■ What is being asked ■
Your task is to copy the stretch of lines in the records below that begins with the line containing "[Alqvimia Eternal Youth" and ends with the line containing "Friktionsfritt (85, 1698)", exactly as written, with nothing added.

╭──

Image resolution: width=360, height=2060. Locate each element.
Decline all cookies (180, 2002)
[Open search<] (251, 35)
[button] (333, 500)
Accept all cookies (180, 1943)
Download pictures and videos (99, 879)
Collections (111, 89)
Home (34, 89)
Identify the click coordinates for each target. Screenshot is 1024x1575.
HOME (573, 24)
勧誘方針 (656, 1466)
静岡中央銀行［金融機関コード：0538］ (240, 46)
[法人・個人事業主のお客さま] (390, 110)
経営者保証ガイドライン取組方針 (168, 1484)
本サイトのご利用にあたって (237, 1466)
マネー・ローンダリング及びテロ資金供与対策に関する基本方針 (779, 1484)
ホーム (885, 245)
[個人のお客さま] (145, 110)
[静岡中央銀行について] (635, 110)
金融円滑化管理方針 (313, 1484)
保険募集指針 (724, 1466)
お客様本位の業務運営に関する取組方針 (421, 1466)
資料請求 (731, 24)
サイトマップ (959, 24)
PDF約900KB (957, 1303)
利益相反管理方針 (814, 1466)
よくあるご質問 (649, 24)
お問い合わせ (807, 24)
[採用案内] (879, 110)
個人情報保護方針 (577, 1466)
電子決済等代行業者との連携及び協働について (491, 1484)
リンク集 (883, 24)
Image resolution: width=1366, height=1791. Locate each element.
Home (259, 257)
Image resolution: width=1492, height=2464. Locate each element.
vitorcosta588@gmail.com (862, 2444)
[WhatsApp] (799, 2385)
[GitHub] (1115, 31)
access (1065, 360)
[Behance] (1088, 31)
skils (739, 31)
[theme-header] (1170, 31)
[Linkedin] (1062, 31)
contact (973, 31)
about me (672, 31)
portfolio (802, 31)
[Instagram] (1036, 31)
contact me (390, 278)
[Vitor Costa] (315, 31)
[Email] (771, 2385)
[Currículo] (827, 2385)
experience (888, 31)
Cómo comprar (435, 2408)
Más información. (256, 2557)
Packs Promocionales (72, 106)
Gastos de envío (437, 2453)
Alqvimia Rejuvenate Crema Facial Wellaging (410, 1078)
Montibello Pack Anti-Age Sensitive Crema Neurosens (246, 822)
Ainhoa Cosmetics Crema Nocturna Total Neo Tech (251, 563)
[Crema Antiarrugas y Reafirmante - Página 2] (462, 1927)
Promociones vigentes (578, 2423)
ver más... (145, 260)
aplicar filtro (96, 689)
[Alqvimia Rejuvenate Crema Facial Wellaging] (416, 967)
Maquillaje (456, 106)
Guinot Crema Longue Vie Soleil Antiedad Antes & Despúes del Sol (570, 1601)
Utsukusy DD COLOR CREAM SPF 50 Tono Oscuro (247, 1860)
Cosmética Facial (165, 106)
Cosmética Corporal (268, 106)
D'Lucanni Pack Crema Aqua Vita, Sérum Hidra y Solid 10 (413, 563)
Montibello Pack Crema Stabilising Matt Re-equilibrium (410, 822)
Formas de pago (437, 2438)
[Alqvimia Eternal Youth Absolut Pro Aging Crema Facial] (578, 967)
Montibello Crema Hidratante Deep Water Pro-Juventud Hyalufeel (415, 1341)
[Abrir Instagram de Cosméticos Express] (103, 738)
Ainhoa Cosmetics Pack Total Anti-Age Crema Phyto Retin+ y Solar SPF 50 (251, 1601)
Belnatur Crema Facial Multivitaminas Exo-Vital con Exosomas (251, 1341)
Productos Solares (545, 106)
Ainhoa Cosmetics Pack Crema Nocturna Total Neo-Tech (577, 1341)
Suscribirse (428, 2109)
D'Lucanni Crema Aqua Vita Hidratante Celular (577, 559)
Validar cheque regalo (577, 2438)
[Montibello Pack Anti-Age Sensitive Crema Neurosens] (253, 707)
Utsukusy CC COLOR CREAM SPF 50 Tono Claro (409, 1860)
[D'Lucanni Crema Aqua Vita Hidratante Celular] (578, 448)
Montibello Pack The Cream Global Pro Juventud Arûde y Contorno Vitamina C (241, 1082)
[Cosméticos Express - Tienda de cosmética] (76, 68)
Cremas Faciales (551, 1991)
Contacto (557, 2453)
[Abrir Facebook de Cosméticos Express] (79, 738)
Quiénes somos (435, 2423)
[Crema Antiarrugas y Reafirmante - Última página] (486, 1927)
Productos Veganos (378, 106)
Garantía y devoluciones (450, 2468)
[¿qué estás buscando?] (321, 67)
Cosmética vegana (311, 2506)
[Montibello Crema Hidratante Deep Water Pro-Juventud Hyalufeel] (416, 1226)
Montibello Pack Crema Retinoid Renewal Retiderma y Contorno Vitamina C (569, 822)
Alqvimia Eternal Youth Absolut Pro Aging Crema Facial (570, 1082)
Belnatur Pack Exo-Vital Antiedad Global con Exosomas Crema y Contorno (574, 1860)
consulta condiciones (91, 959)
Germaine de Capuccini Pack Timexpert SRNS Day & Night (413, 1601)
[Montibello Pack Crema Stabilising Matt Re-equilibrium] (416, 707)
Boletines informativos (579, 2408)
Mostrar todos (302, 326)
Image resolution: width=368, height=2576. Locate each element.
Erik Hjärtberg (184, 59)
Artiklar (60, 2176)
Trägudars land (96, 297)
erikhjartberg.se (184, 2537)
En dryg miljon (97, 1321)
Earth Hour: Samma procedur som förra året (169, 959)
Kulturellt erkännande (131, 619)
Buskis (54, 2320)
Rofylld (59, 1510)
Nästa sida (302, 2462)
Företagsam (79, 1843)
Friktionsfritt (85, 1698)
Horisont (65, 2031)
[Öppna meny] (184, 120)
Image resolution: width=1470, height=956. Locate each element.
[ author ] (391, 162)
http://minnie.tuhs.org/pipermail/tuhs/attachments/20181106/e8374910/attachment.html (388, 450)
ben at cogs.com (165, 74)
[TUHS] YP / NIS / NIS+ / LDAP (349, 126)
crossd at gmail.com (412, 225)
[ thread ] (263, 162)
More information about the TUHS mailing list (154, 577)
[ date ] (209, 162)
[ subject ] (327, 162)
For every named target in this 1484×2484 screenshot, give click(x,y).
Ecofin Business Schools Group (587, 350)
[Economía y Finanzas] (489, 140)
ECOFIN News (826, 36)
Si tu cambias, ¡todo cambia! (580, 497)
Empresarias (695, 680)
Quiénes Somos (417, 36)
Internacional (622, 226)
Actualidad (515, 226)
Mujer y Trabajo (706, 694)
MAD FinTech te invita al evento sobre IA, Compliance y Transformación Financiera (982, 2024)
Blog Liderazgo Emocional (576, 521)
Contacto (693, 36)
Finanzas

╰──

■ Response ■
[Alqvimia Eternal Youth Absolut Pro Aging Crema Facial] (578, 967)
Montibello Crema Hidratante Deep Water Pro-Juventud Hyalufeel (415, 1341)
[Abrir Instagram de Cosméticos Express] (103, 738)
Ainhoa Cosmetics Pack Total Anti-Age Crema Phyto Retin+ y Solar SPF 50 (251, 1601)
Belnatur Crema Facial Multivitaminas Exo-Vital con Exosomas (251, 1341)
Productos Solares (545, 106)
Ainhoa Cosmetics Pack Crema Nocturna Total Neo-Tech (577, 1341)
Suscribirse (428, 2109)
D'Lucanni Crema Aqua Vita Hidratante Celular (577, 559)
Validar cheque regalo (577, 2438)
[Montibello Pack Anti-Age Sensitive Crema Neurosens] (253, 707)
Utsukusy CC COLOR CREAM SPF 50 Tono Claro (409, 1860)
[D'Lucanni Crema Aqua Vita Hidratante Celular] (578, 448)
Montibello Pack The Cream Global Pro Juventud Arûde y Contorno Vitamina C (241, 1082)
[Cosméticos Express - Tienda de cosmética] (76, 68)
Cremas Faciales (551, 1991)
Contacto (557, 2453)
[Abrir Facebook de Cosméticos Express] (79, 738)
Quiénes somos (435, 2423)
[Crema Antiarrugas y Reafirmante - Última página] (486, 1927)
Productos Veganos (378, 106)
Garantía y devoluciones (450, 2468)
[¿qué estás buscando?] (321, 67)
Cosmética vegana (311, 2506)
[Montibello Crema Hidratante Deep Water Pro-Juventud Hyalufeel] (416, 1226)
Montibello Pack Crema Retinoid Renewal Retiderma y Contorno Vitamina C (569, 822)
Alqvimia Eternal Youth Absolut Pro Aging Crema Facial (570, 1082)
Belnatur Pack Exo-Vital Antiedad Global con Exosomas Crema y Contorno (574, 1860)
consulta condiciones (91, 959)
Germaine de Capuccini Pack Timexpert SRNS Day & Night (413, 1601)
[Montibello Pack Crema Stabilising Matt Re-equilibrium] (416, 707)
Boletines informativos (579, 2408)
Mostrar todos (302, 326)
Image resolution: width=368, height=2576. Locate each element.
Erik Hjärtberg (184, 59)
Artiklar (60, 2176)
Trägudars land (96, 297)
erikhjartberg.se (184, 2537)
En dryg miljon (97, 1321)
Earth Hour: Samma procedur som förra året (169, 959)
Kulturellt erkännande (131, 619)
Buskis (54, 2320)
Rofylld (59, 1510)
Nästa sida (302, 2462)
Företagsam (79, 1843)
Friktionsfritt (85, 1698)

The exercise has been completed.